Hubo
un tiempo en que España era muy de de banderas al viento, ya fueran rojigualdas
o rojinegras (y no precisamente de la Flagelación). Un tiempo en que, pese a
ello, nuestros padres no usaban banderas. Banderas de cofradía. Para ellos
bastaba con colocarse en la solapa un lazo rojo o morado, identificativo
procesionista que los situaba a uno u otro lado de la calle del Aire. Eran
marrajos o eran californios. Un símbolo, el lazo, que perdura hoy tan solo en
esa cada vez más desnaturalizada Llamada que sigue celebrándose cada noche de
Miércoles de Ceniza.
Antes
de las bufandas (bordadas o cargadas de escudos de solapa como inspiradas en un
uniforme del más condecorado de los militares) adornaran los cuellos del sanedrín
que preside el paso por la
calle Jara de la procesión contraria, no era tiempo de
banderas.
Estoy
hablando, es obvio, de banderas en los balcones, de banderas marrajas,
californias, del Resucitado o del Socorro.
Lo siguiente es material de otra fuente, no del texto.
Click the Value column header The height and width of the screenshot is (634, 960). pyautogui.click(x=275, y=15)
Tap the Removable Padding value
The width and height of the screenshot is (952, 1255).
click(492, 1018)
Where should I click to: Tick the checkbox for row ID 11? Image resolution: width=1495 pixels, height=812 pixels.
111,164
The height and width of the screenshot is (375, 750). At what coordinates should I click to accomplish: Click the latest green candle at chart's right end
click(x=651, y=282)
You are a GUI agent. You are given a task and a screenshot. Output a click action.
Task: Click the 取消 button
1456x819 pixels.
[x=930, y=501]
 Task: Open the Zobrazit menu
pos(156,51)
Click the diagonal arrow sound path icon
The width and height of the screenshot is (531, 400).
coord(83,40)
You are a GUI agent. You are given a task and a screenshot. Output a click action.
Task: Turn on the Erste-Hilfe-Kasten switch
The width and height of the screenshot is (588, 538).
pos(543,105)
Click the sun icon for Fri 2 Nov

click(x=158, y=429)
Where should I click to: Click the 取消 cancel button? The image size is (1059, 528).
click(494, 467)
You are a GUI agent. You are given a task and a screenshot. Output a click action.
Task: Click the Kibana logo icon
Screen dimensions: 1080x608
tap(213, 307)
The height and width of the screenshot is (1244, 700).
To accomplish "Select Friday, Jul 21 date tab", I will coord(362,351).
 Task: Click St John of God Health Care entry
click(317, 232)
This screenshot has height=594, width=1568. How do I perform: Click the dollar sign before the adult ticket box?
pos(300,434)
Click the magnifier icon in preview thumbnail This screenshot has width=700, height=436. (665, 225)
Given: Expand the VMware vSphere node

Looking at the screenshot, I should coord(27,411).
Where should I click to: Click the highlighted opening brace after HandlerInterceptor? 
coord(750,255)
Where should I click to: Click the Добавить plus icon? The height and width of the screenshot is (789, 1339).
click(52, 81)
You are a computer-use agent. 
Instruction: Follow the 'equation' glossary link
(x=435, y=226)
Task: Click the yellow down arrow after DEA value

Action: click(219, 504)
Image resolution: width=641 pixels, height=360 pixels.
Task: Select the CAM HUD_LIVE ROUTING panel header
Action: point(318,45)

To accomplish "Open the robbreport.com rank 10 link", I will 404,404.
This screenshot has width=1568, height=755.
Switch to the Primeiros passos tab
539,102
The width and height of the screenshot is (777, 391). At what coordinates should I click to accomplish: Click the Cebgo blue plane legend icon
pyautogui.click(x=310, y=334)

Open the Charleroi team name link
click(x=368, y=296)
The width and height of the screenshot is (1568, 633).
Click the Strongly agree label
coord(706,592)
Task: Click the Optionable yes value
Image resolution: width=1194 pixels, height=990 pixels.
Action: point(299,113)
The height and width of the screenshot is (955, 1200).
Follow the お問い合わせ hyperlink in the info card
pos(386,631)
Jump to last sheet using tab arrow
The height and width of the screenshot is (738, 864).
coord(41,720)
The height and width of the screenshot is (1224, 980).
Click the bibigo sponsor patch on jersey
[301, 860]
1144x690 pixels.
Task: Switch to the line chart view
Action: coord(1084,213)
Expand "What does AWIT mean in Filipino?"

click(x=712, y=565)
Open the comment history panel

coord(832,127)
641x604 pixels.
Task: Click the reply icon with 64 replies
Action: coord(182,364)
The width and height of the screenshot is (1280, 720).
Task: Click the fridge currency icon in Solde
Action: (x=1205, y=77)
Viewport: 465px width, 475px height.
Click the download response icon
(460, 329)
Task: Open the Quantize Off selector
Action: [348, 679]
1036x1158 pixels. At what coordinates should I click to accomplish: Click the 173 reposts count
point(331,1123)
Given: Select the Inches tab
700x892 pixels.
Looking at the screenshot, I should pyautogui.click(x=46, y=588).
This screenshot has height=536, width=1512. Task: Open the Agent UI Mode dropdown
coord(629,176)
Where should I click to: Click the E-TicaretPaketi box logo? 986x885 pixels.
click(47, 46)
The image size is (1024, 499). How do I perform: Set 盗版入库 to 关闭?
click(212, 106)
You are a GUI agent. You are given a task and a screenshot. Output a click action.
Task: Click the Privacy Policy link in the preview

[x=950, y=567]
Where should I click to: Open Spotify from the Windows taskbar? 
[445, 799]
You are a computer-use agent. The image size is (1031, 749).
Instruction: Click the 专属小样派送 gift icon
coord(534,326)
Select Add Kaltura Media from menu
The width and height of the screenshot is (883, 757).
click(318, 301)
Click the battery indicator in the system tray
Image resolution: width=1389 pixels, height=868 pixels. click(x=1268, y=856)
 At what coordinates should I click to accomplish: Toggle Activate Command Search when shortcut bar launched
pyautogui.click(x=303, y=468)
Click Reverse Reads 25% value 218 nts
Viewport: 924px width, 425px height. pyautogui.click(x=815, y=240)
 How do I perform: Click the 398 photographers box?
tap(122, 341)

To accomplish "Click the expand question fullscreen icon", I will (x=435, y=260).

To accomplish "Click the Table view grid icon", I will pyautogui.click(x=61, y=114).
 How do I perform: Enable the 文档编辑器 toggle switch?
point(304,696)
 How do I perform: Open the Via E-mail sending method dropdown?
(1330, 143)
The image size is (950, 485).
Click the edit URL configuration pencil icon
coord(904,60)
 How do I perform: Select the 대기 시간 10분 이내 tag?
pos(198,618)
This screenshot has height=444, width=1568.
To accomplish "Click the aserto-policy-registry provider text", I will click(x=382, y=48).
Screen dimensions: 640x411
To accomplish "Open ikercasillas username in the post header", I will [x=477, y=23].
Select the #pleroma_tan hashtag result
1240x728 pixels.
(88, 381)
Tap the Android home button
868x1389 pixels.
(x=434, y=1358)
De puntos que surgen como un
sarpullido en el ‘incomparable marco’ de los desfiles pasionales de Cartagena.
De
un tiempo en que, a lo sumo, nuestros padres colocaban en sus miradores, sobre
los barrotes de hierro forjado de los balcones de un casco menos antiguo,
alguna bandera de España sin escudo. Largos metros de tela de bandera que
compraban en López Méndez o en Tejidos Julián. Inmensos rollos de trazado
rojigualda que servían lo mismo para dar la bienvenida a Cartagena a algún
jerarca que para ocultar a la vista de transeúntes (vestidos o no de nazareno) las
piernas de las jóvenes que presenciaban el paso de una procesión desde los
balcones de unas casas por aquel entonces habitadas.
Lo
de colocar banderas de cofradía en los balcones es algo más nuevo. Es una de
esas tradiciones de toda la vida que no tiene más de veinte años, y cuya
irrupción vino a coincidir, curiosamente, con el despoblamiento de nuestro
casco antiguo.
Convivían
por aquel entonces las banderas de las casas que aún habitaban nuestros
abuelos, con las de esas otras que volvían a abrir sus ventanas al paso de la
procesión, en las que sus hijos y nietos colocaban como señal de conquista su
bandera en el balcón. “Casa marraja”. “Casa california”. “Casa deshabitada el
resto del año”, faltaba añadir.
Las
banderas se pusieron de moda. Llegaron incluso más allá del recorrido de
nuestras procesiones. Adornaron balconadas del Ensanche. Subieron más alto. Las
llevaron incluso a alguna urbanización de las afueras de Cartagena en la que,
como un lunar de extraño color aparecía una bandera en la fachada de un duplex.
Nuestros
padres no ponían banderas, pero eran más de cofradía. Iban a misa incluso
cuando no era organizada por su agrupación, cuando las cofradías organizaban
casi más procesiones que misas. Conocían las virtudes de la caridad, pero no
por ello dejaban de comentar esto o aquello, de “soltar borderías” entre
procesionistas, porque una cosa no quita la otra,… aunque de sus conversaciones
en bares o peluquerías no quedara constancia para la posteridad en las redes
sociales.
Eran
de cofradía, y para serlo no tenían la necesidad de poner una bandera en el
balcón. Eran procesionistas, sí, y probablemente se habrían llevado las manos a
la cabeza con esas ocurrencias –que las hay- de poner banderas de colores que
no son morado, rojo, blanco o negro (y hasta con fotos) para presumir, sobre
todo, de agrupación. Pero claro, nuestros padres se hubieran llevado las manos
a la cabeza con más de una de las cosas que hacemos. E incluso habrían
depositado sus manos en nuestras cabezas, en contundente coscorrón, si vieran
que somos capaces de cenar y tomar copas ante imágenes para las que luego
pedimos respeto en procesión.
Eso
sí. Alguno pensará que ahora somos más actuales. Más modernos. Y que lo hacemos
todo bien. Y además, faltaría más, ponemos banderas en los balcones.